Background: Cardiac endothelial cells (ECs) modulate the cardiac stress response during health and disease and thereby exert a major impact on heart growth and function. To date, mainly endothelial derived proteins were studied; however, growing evidence suggests that long non-coding RNAs (lncRNAs) can also contribute to these effects. The aim of the study was to investigate how endothelial cell derived lncRNAs contribute to angiogenesis, endothelial cell survival and fibrotic/mesenchymal gene expression during cardiac pressure overload.

Methods and Results: In a screen for differentially regulated lncRNAs in cardiac endothelial cells during pressure overload, we identified the hitherto largely unstudied intergenic lncRNA downstream of Cdkn1b, Lockd. Lockd is significantly upregulated in heart tissue during cardiac pressure overload induced by transverse aortic constriction (TAC). We found that Lockd expression peaks in the cardiac tissue one week after TAC operation approximately 11-fold in comparison to Sham. Then Lockd gradually declines back to basal levels. This observation indicates that Lockd is induced during the compensatory phase of cardiac remodelling.

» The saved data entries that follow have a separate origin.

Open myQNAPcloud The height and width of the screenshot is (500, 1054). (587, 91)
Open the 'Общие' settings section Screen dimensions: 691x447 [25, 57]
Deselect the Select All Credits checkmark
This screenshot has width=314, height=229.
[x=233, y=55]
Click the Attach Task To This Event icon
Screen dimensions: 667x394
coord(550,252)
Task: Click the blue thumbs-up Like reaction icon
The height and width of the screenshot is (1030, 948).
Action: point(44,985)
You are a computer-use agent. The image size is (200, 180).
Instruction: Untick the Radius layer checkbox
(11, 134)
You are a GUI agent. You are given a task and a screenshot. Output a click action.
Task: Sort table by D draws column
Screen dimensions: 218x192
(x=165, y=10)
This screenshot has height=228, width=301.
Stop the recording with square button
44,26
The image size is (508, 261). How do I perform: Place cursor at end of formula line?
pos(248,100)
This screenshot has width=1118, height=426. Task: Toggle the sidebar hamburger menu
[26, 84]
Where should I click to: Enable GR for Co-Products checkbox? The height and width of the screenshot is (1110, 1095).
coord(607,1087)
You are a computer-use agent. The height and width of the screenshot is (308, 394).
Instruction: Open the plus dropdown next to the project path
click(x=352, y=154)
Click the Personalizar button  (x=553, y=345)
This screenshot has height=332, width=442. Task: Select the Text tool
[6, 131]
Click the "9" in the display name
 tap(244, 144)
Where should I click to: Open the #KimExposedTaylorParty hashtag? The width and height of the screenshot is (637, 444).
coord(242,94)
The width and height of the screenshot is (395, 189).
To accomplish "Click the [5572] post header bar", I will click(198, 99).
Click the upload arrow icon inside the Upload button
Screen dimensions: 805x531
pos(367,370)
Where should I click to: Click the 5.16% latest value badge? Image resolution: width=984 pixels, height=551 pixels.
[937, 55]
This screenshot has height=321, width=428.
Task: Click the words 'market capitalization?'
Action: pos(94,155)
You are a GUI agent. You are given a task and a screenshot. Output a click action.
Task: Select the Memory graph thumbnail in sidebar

Separation of cardiac cells with MACS/Langendorff one week after TAC and Sham revealed that Lockd upregulation occurs in cardiomyocytes and endothelial cells, but not in fibroblasts.

Lockd expression in cardiac ECs also peaked one week after TAC surgery, on average 6-fold increase compared to Sham. One week post-TAC, endothelial cells contribute the most to Lockd upregulation and then gradually fell back to basal values. After two weeks, the upregulation of Lockd in ECs is on average three times as high and 10 weeks after TAC, Lockd expression is on average twice as high as in Sham-operated mice.

To further elucidate the role of endothelial Lockd, we performed RNA sequencing following siRNA Lockd knockdown. Silencing of Lockd with siRNA resulted in 90% reduction of Lockd levels. This revealed that Lockd downregulation inhibits the expression of genes related to regulation of blood vessel development (Pdgfb, Mtor, Foxc2) and genes involved in the extracellular matrix organisation (Col4a3, Col4a4, Prg4). On the other hand, Lockd knock-down increased the expression of genes associated with cell-cycle progression (Uhmk1, Cdc25b, Ccnd3) and positive regulation of cell death (Hyal2, Ccar2, Htt).

Next, single cell sequencing screen from cardiac ECs one week after TAC and Sham revealed that Lockd is almost exclusively present in one representative cell cluster associated to ECs undergoing mitosis.

Functional investigation showed that upregulation of Lockd in ECs via adenoviral infection reduced angiogenesis as shown by sprouting assay. In contrast, down-regulation of Lockd with siRNA triggered a stronger sprouting of endothelial cell spheroids.

Furthermore, down-regulation of Lockd caused an increased ability of ECs to proliferate while its overexpression reduced proliferation, demonstrated with BrdU proliferation assay.

Interestingly, down-regulation of Lockd in ECs increased the Caspase3/7 activity, suggesting that Lockd may play a role in the negative regulation of apoptosis and hence contributes to cell survival.

Conclusion: Lockd expression increases in cardiac ECs in the compensatory phase of induced pressure overload. Lockd upregulation seems to reduce angiogenesis by modulating cell cycle and mesenchyme development related gene expression in endothelial cells.